Jun 25, 2010 14:36 GMT  ·  By

Mozilla, whether it likes to admit it or not, has picked up on a few things from Google Chrome with the upcoming Firefox 4.0. While every developer feels the need to innovate, if one idea is good there’s no reason to go another way just because someone else thought of it first. That said, Mozilla doesn’t think all of Google’s choices with Chrome are the right ones and a couple of them, bundling plugins and running native code inside the browser, are definitely not on Mozilla’s to-do list.

Mozilla vice president of products, Jay Sullivan, makes it clear that the organization believes in web standards above all, with the obvious target being HTML5 and the suite of technologies that have sprung up around it. Having the browser ship with third-party plugins built-in, like Google Chrome now does across the board, goes against the organization’s principles.
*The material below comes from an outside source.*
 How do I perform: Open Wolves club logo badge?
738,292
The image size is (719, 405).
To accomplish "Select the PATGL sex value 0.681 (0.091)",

Of course, this also has to do with the fact that Mozilla is a true open-source project which is very proud of its roots. The need to protect the ideas on which the software was built upon, like enabling and making it easy for others to build on the source code, has put Mozilla in controversial positions before, notably in the HTML5 video codec debate.

On the matter of native code running in a web page, something Google has been pursuing, Mozilla is equally clear. It believes that everything in the page needs to be open to other web technologies. Google is using Native Client to allow developers to embed binary code into their applications that can be run natively on the device’s processor for a significant speed boost.

"Our idea of the web where you can use these technologies that are scriptable, that interact with the rest of the page, that can be mashed up and linked into and linked out of," Sullivan told The Register. "These native apps are just little black boxes in a webpage. That's not something we're pursuing. We really believe in HTML, and this is where we want to focus."